Il l’interprète l’année suivante lors d’un concert donné au centre culturel français de Libreville. Deux de ses amis, Michel Essonghe et Richard Onouviet, lui conseillent alors de consacrer un album entier à Gorée et à ce qu’elle représente. Quelques années plus tard, voilà qui est fait. Le nouvel album de Pierre Akendengué parle directement de l’histoire de Gorée dans quatre chansons. Dans les autres morceaux, le chanteur délaisse le thème de l’esclavage pour élargir le débat et aborder d’autres situations inquiétantes qui nient l’humanité de certains peuples.
Exil forcé
La chanson De la forêt, par exemple, décrit l’exil forcé des Pygmées au Gabon. Associé à la création de parcs nationaux, Pierre Akendengué découvre la situation des Pygmées, obligés de quitter la forêt pour aller vivre dans la savane ou la plaine. "Les Pygmées connaissent la forêt par coeur. Elle est leur vie, leur âme, leur conscience et l’ensemble de leurs savoirs. Les en faire sortir me rappelle le sort de ces milliers d’Africains sur l’île de Gorée. Même si l’échelle n’est pas du tout comparable."

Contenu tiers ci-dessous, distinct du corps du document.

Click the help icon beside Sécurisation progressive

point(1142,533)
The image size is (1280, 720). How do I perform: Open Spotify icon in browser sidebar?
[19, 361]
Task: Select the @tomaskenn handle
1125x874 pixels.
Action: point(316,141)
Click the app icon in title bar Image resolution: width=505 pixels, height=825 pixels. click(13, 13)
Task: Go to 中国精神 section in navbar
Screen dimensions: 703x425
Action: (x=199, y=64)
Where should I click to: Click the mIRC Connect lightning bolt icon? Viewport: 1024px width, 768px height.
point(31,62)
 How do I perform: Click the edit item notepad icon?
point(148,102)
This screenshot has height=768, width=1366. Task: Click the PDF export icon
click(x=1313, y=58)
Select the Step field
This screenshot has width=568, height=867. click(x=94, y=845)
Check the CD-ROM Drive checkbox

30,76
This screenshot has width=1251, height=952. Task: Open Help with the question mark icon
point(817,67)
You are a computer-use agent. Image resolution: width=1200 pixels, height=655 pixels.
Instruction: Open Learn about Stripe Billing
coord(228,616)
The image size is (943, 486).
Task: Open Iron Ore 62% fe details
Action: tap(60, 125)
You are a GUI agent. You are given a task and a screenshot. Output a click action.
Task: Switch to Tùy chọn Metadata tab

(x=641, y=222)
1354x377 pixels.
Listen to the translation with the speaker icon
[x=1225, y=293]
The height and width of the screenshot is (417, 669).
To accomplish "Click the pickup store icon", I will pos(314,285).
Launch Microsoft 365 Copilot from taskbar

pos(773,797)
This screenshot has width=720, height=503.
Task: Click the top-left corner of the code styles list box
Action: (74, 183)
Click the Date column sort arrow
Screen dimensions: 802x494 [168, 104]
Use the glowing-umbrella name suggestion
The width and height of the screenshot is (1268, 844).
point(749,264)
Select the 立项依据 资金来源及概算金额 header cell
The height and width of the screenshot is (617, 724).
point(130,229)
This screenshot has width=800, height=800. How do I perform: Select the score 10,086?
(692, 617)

Mais pourquoi aborder ce thème ardu de l’exil forcé dans un album ? Pour Pierre Akendengué, cela ne fait aucun doute : les artistes sont la voix des "sans paroles". Leur rôle est d’instaurer le dialogue et d’engager le débat. "Il ne faut pas oublier, ne pas nier certains faits, souligne-t-il. Comme en psychanalyse, il est indispensable de parler du mal pour en expulser la cause et apporter la paix intérieure." Un travail difficile à mener et qui pourtant aurait son utilité dans le monde actuel. "L’Afrique souffre encore aujourd’hui de ce crime contre l’Humanité et pourtant cette tragédie fait peu parler d’elle. La France, par exemple, vient tout juste de choisir un jour pour le souvenir de l’esclavage, le 10 mai. Les Juifs, eux, organisent eux-mêmes les commémorations de la seconde guerre mondiale et y invitent les descendants des responsables. En Afrique, nous attendons encore." Une nécessité chantée notamment dans la chanson intitulée Yemba Gorée : "Tu te souviens d’hier/Larmes et honte/ Chante, chante/Chanter, c’est le parler du cœur/Chanter, c’est une respiration."
La nécessité de lutter
Pour Pierre Akendengué, certes, cette prise de conscience doit passer par la musique mais l’enseignement y joue également un rôle primordial : l’histoire de cette époque doit être racontée en reconnaissant les torts de chaque côté, pour mieux expliquer la situation actuelle. Une étape indispensable pour repartir sur de bonnes bases et construire une humanité plus fraternelle. L’album montre d’ailleurs bien ce double sentiment : la douleur partagée avec ces hommes et ces femmes partis pour être exploités, d’une part, et la nécessité de lutter, d’autre part. "Même dans la servitude, il ne faut jamais capituler. Je voudrais inciter tous les hommes, notamment les jeunes, à se battre. L’essence de l’Homme réside dans la liberté. Les descendants des esclaves, aux Etats-Unis, en Haïti, ont montré que l’on pouvait améliorer les choses à force de lutter." Toujours dans le morceau Yemba Gorée, Pierre Akendengué persiste et signe : "Les enfants d’Afrique au-delà des mers, par-delà les océans/Se battent comme il faut se battre/C’est pourquoi aujourd’hui debout, fière, ton nom est un symbole". Douze chansons pour un album à la fois amer et optimiste.